» **Trecho**:
--------------------

Um cara de mau...um coração de mendigo.
Diziam que era irmão do Zé Frango, mas não sei ao certo, pois eram tipos tão diferentes e em tudo!
A meninada o apelidara Boi da Chácara!
Seu modo de ser era engraçado!
Andava sempre com um “mulato” (um pedaço de pau) debaixo do braço e as crianças tinham grande medo dele.
Se se olhava pra gente, franzia a testa, fechava a fisionomia, como um “pirata da cara de mau”, levantava a arma (o mulato) como a dizer-nos:
Não me amole, se não apanha!
No mesmo instante em que a fisionomia era austera, de homem bravo, transformava-a num sorriso forçado, de débil mental mesmo...
Bebia demais e era gordo, ostentando sempre o barrigão, com a camisa aberta.
Gostava de dormir no coreto, nos passeios da cidade.
Por ocasião das férias escolares, época em que aqui se reuniam os rapazes que moravam fora para estudar, Ramiro não largava a “patota” dos escolares: Tito do João Moreira, Luiz Flávio da Sanela, Célio Márcio, Geraldinho da Lulu, etc.

--------------------

» **Exercício curto 1**:
Responda com base no trecho:
(a) Que apelido a meninada deu ao homem?
(b) O que ele levava sempre debaixo do braço?
(c) Onde ele gostava de dormir?
» **Exercício curto 2**:
Liste todos os rapazes citados pelo nome como parte da "patota" dos escolares no trecho.

--------------------

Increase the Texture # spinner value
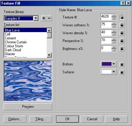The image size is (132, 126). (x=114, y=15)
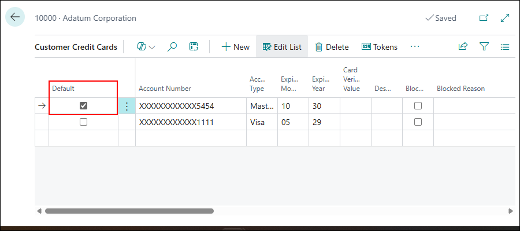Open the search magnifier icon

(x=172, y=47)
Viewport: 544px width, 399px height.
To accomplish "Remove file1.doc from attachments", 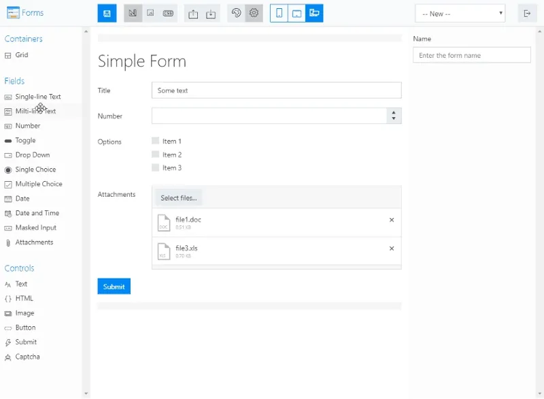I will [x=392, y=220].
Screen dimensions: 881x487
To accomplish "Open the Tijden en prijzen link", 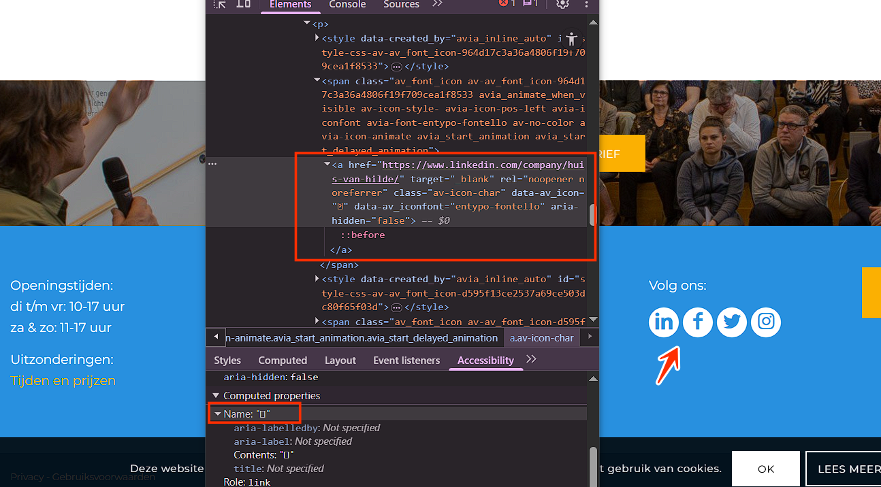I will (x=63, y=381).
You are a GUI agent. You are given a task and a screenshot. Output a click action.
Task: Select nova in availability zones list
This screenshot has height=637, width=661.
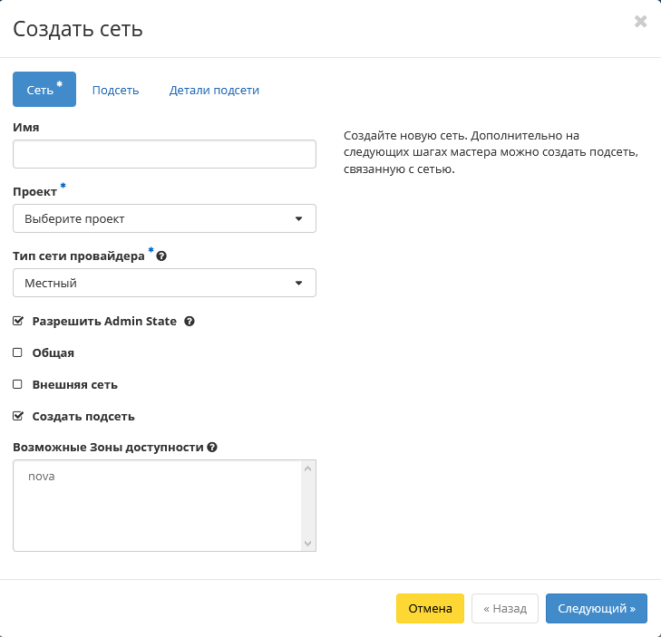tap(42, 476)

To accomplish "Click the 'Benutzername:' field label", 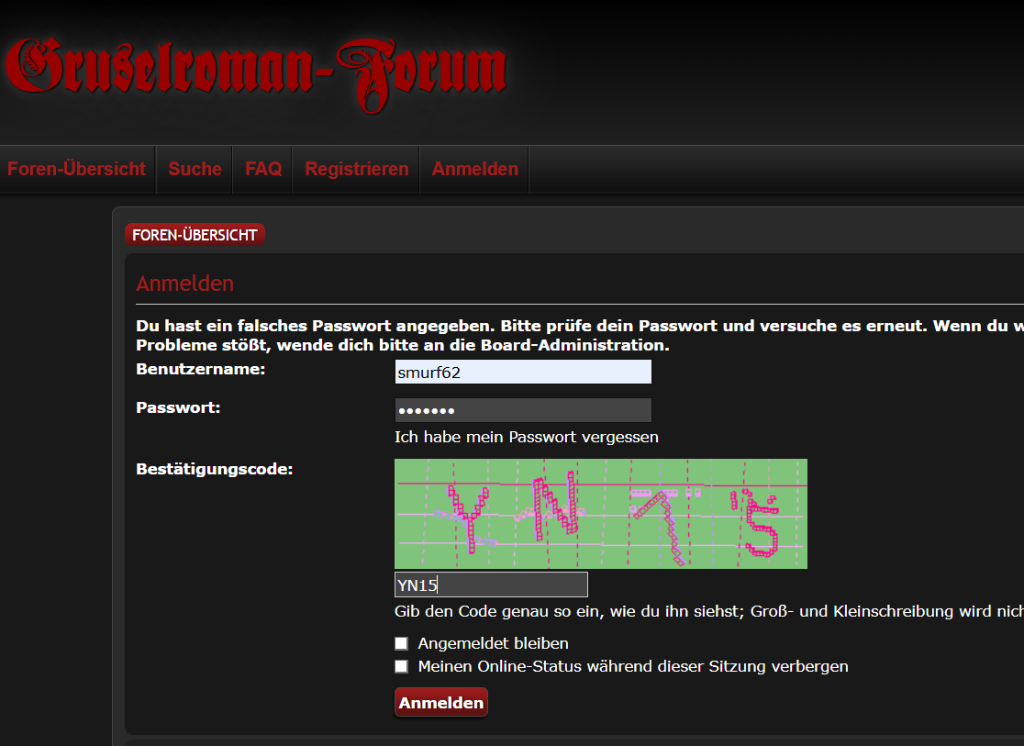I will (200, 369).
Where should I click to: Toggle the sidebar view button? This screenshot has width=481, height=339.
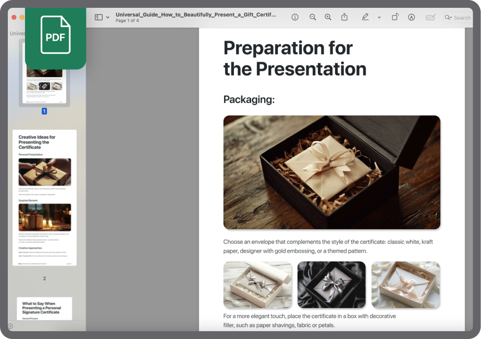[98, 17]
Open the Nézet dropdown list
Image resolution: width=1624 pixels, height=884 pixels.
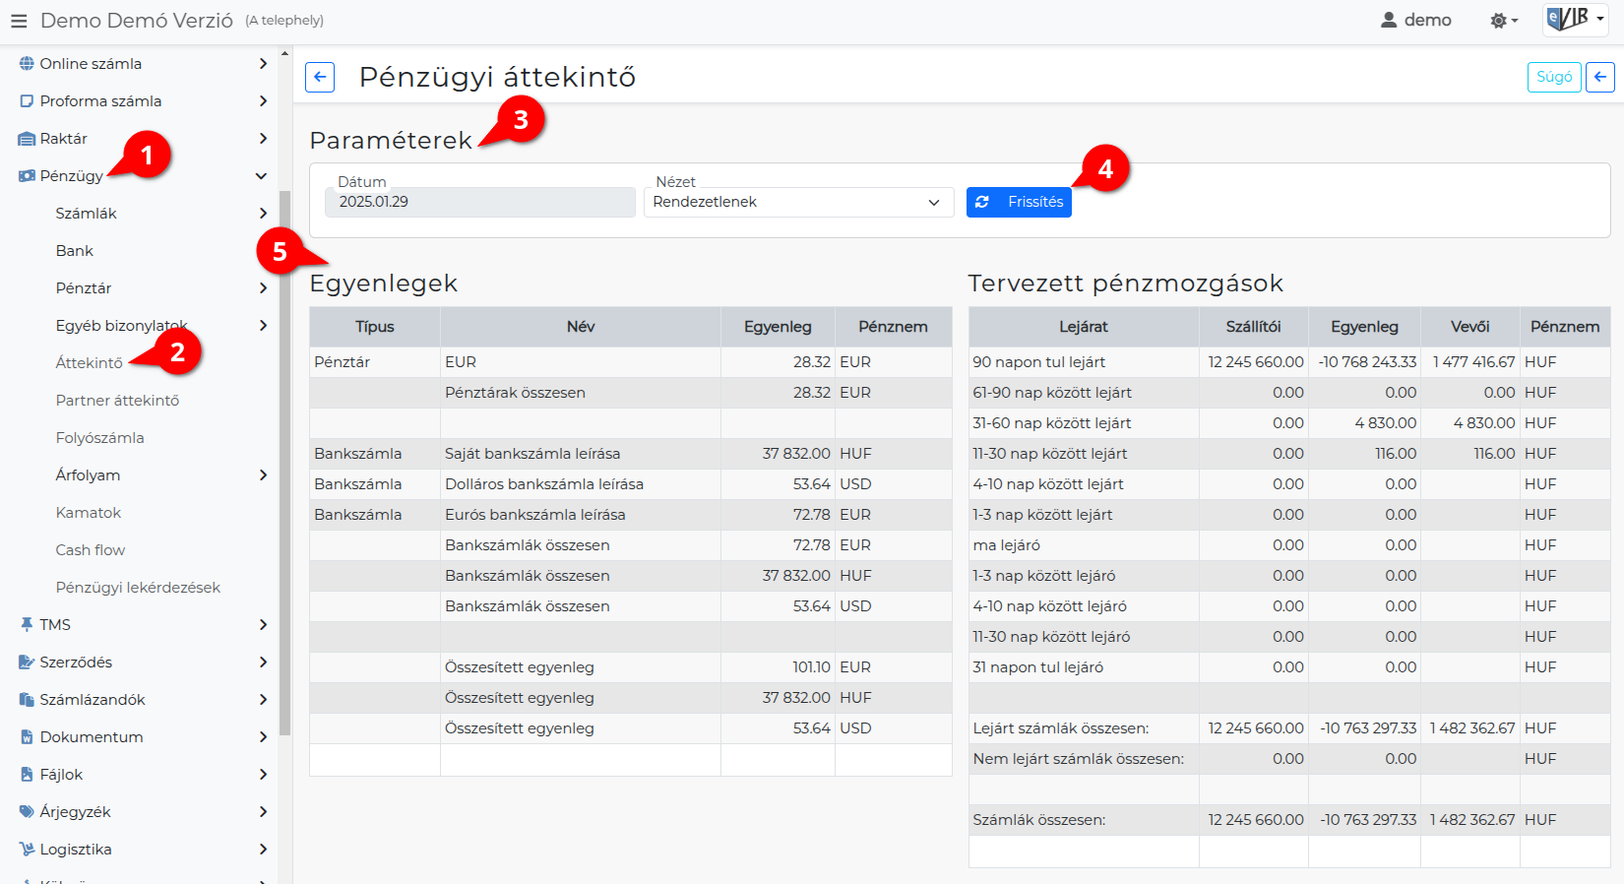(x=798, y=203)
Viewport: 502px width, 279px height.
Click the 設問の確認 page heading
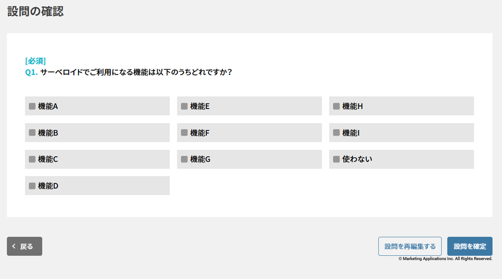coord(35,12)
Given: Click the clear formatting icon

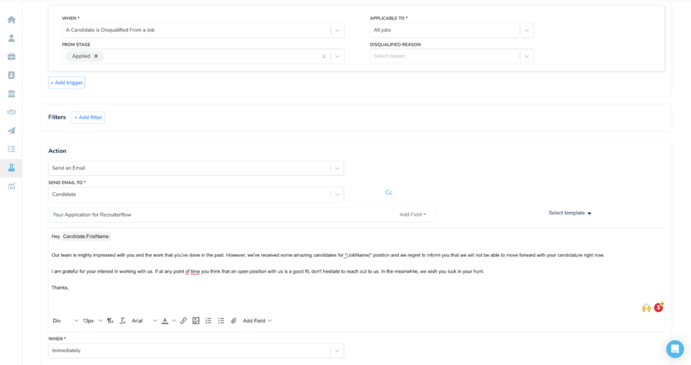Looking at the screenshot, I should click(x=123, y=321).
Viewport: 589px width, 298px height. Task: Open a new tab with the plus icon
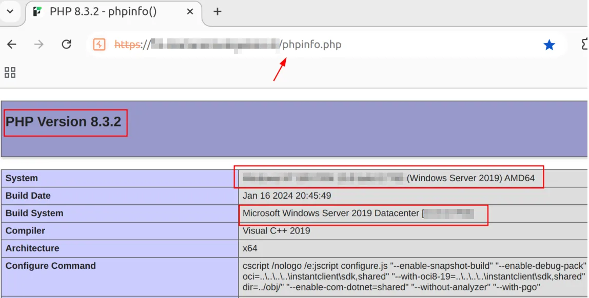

--------------------

» **Solução 1**:
(a) Boi da Chácara.
(b) Um "mulato", um pedaço de pau.
(c) No coreto, nos passeios da cidade.

» **Solução 2**:
Tito do João Moreira, Luiz Flávio da Sanela, Célio Márcio e Geraldinho da Lulu.